Qui ho iniziato la mia carriera, qui è iniziata la mia popolarità, la mia vita vera. E mia madre ha vissuto tutto insieme a me, nei primi anni in cui facevo la modella. La gente pensa sia un mestiere semplice, e invece è faticoso: giornate a camminare sotto la pioggia, magari sotto la neve. Quindi ho un ricordo di una città dura, ma piena di opportunità, che poi dopo l’Expo è cambiata in meglio, è diventata davvero cosmopolita. Ho a Milano una casa che avevo deciso di vendere, ma alla fine non ce l’ho fatta. Ho pensato che volevo riservarmi un posto mio nella città del mio cuore. Magari potrebbe usarla mio figlio Isal, il giorno che volesse venire qui e cercare qui la sua strada, come ho fatto io».

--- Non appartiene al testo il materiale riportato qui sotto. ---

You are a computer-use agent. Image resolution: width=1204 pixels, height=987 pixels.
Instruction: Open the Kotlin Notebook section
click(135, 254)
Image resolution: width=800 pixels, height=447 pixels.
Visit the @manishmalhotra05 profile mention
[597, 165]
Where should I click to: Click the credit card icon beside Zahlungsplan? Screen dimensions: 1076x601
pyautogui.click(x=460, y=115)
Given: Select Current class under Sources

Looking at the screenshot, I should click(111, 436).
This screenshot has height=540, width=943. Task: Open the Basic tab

Però ora vive a Follonica.
«Sì, ho realizzato il mio sogno: una casa in campagna, in collina, da cui si potesse vedere dalla finestra l’Isola d’Elba. Vanessa ha tante sfaccettature nella sua vita, è dinamica, va a teatro, al cinema. Ma Vanessa è anche quella che va in collina e se ne sta lì, tranquilla per un po’. Mia madre invece se ne sta bene a Barcellona e si sposta da lì, anche se non è un momento bellissimo per questo per la città, dopo le turbolenze dovute alle lotte degli indipendentisti».
Insomma, ormai si sente più italiana che spagnola, non è vero?
«Ma io sono italiana, fin dalla nascita! Mio papà è italiano, dentro di me c’è molta più Italia che Spagna. Sì, quando sono arrivata qui forse l’accento esotico si sentiva di più, e un pochino ci ho giocato, soprattutto a Zelig, per le gag con Claudio Bisio: mi faceva divertire, e penso che anche il pubblico si divertisse. Ma l’Italia fa parte della mia vita da sempre».
A fine mese parte il programma con Gigi D’Alessio. E dopo?
«Ho una grande ambizione: vorrei trarre un film da questo libro, produrlo io stessa e mettermi dietro le quinte, come regista. Non recitarlo, ma dirigerlo. So già cosa fare e come portare avanti la narrazione. Questa è una storia che a livello cinematografico può funzionare, e io penso di poterci riuscire».